EXERCISE
Note each line in the data below that holds "will", and copy it.
Segment Start: DATA SHOWN
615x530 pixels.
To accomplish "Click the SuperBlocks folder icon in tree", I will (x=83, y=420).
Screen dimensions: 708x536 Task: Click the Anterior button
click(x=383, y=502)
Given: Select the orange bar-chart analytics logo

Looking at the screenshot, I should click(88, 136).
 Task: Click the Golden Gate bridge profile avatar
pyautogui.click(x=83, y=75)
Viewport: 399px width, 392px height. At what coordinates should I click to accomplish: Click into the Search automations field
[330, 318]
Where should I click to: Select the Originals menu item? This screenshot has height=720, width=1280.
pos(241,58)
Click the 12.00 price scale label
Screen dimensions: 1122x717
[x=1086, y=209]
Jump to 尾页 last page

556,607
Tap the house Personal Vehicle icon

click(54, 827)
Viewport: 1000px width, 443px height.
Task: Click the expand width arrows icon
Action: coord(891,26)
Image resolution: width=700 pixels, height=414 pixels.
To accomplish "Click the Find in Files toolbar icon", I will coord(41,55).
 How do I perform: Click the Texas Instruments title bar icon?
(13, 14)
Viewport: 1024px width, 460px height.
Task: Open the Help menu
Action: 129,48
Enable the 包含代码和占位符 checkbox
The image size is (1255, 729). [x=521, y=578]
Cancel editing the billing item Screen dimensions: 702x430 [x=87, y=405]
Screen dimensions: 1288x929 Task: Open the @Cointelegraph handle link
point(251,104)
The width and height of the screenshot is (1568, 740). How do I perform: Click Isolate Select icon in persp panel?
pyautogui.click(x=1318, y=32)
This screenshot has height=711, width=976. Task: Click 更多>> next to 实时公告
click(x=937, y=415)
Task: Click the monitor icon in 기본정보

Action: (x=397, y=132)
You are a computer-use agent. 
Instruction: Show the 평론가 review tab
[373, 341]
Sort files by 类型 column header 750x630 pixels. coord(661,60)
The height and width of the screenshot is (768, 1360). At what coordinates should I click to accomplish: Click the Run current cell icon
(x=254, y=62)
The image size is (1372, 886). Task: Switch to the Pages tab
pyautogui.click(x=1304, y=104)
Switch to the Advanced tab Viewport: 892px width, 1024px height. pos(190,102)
Segment End: DATA SHOWN
OUTPUT BELOW
To accomplish "Click the SuperBlocks folder icon in tree", I will (x=83, y=420).
To accomplish "Click the Find in Files toolbar icon", I will coord(41,55).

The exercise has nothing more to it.